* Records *

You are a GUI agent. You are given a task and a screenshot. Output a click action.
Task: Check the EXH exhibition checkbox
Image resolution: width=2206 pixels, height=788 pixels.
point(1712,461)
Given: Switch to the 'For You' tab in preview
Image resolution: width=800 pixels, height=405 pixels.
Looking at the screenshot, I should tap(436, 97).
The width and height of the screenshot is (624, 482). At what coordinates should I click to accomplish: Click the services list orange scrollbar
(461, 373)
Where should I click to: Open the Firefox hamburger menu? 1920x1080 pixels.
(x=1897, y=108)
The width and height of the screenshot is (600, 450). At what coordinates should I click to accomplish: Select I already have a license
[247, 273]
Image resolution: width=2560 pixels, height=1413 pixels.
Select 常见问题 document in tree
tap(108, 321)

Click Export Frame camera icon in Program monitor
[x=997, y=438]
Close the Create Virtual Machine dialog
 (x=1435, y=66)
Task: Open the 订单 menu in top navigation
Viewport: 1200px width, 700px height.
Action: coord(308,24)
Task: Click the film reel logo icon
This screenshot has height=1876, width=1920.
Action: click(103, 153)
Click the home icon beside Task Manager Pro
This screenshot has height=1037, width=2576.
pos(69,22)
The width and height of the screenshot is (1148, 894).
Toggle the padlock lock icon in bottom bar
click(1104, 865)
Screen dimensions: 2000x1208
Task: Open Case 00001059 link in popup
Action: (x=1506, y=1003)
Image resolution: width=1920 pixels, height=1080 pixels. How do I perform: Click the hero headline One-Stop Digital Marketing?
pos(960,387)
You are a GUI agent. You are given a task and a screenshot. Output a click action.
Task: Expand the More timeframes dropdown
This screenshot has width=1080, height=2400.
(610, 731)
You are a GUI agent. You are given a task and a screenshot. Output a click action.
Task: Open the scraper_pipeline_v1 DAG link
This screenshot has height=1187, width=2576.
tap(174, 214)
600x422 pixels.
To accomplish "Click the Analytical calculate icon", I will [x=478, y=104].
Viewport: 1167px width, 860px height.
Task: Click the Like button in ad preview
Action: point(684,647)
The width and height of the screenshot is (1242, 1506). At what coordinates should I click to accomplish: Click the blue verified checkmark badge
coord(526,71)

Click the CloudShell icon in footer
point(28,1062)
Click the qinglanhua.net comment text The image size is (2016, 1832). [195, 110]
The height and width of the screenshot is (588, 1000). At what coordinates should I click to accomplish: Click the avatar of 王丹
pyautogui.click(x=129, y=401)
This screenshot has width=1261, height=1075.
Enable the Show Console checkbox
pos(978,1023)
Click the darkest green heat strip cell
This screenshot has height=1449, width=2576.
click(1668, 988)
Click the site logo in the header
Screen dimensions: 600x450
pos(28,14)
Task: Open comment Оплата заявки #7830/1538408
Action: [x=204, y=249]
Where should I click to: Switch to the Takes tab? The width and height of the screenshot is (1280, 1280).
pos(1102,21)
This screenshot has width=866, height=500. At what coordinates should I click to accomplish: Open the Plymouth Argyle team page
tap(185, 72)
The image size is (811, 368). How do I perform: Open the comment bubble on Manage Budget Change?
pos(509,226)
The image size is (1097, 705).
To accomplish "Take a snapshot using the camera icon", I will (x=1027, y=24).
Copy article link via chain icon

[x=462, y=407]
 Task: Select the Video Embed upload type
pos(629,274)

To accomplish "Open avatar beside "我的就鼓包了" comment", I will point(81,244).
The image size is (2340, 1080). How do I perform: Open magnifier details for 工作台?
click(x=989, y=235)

* WHAT YOU HAVE TO DO *
Pick out and copy every line of the entries above that contains the string "point", matching its case.

* REPLY *
point(1712,461)
Action: point(684,647)
point(28,1062)
To accomplish "Open avatar beside "我的就鼓包了" comment", I will point(81,244).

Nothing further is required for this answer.